Cherry94

Weekly Market recap 5: Still at the crossroads of the sentiments

FX:AUDNZD   Australian Dollar / New Zealand Dollar
Where we are, and "if-thens"

Since the last week, the sentiment hasn't changed too dramatically, looking at the technical picture of DXY, I still see it as a range in a medium-term. Although, DXY crept down, closer to the "orange" line of defence (see the orange long-term trendline). Along with the stabilizing S&P500 index (The stock index has had the classic negative correlation with the DXY since the crash in March), DXY gives me reasons to have a short-term bearish bias, hence likely transition to risk appetite.

If DXY closes below the orange trendline (around 92.2), it will be a strong sign of the beginning of a bearish market in USD. The last line of defence is around 91.7 (Sep 1 low).

On the contrary, if DXY manages to close above the long-term trendline of the downtrend which started in March, I'd consider buying USD. I would need additional confirmations of course, as it is still a range market. Such confirmations may include reaching 94.00 level.

The highlighters of sentiments

A)If we bet on risk
Say DXY would continue the downtrend, and we enter the risk appetite sentiment. What do we short USD against? Let's look at the most common risk duet of AUD and NZD (see the AUDNZD chart). If you zoom out a bit, the first thing you notice is the range, gradually descending channel. It tells us that AUD has been weaker in the long term and it's better to be long NZD in general.

MA(100) is playing the role of the "mean" here. For short-term trading, it's nice to take into account how far the pair is from the mean. A good AUD-short would be after the candle reversal pattern (I marked the last one with the grey area) was formed near the upper border of the channel. Generally speaking, the further AUDNZD from the mean, the clearer it is what to buy to ride the risk appetite sentiment.

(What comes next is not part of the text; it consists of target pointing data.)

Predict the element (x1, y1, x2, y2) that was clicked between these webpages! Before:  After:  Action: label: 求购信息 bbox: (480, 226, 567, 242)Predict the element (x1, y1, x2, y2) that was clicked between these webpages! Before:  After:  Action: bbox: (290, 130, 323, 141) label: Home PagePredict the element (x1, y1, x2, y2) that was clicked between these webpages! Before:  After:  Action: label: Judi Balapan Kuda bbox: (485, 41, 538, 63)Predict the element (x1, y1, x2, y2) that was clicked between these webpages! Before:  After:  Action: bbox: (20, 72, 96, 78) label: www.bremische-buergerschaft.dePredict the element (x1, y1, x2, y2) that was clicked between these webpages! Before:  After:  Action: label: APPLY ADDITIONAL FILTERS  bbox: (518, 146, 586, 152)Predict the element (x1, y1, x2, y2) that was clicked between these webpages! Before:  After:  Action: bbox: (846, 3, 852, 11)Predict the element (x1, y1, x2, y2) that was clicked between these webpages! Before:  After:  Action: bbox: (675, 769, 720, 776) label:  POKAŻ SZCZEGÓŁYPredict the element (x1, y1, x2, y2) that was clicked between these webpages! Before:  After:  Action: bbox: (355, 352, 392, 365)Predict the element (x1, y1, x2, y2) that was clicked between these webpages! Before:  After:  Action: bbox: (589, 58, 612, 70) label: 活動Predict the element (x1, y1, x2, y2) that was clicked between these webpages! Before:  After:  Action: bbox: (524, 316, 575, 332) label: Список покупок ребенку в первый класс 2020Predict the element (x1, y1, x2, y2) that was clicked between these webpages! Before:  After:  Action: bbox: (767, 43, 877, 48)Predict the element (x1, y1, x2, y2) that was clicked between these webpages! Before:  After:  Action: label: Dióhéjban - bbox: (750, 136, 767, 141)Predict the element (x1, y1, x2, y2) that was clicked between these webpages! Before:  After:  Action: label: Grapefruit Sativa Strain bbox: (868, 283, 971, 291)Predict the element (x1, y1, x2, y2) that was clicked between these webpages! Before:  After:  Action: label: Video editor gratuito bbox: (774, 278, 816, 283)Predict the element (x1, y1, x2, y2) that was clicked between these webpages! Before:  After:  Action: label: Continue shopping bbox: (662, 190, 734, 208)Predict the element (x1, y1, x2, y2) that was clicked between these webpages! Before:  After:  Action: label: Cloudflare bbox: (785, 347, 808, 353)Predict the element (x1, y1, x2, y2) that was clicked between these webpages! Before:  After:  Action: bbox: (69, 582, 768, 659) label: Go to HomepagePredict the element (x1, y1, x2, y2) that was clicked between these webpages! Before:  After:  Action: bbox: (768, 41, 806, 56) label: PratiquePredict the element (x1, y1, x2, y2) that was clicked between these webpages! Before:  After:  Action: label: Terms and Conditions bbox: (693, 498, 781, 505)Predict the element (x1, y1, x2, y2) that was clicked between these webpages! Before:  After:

B)If we bet on safe-havens

Look at the long-term chart of USDJPY. USD has been pressured since 2015. Therefore I'd prefer going long JPY if risk aversion activates. However, I may still consider buying USD if USDJPY breaks the 5 years descending trendline.

Summing up
Eventually, follow the hints of DXY and then choose the most diverged currencies by their relative strength or weakness. For example, if risk aversion starts, I'd focus on shorting the weakest one (most likely USD) against relatively strongest one (let's say NZD). Adjust it to the short-term sentiments of European currencies and CAD, and you have a road map to find numerous additional setups.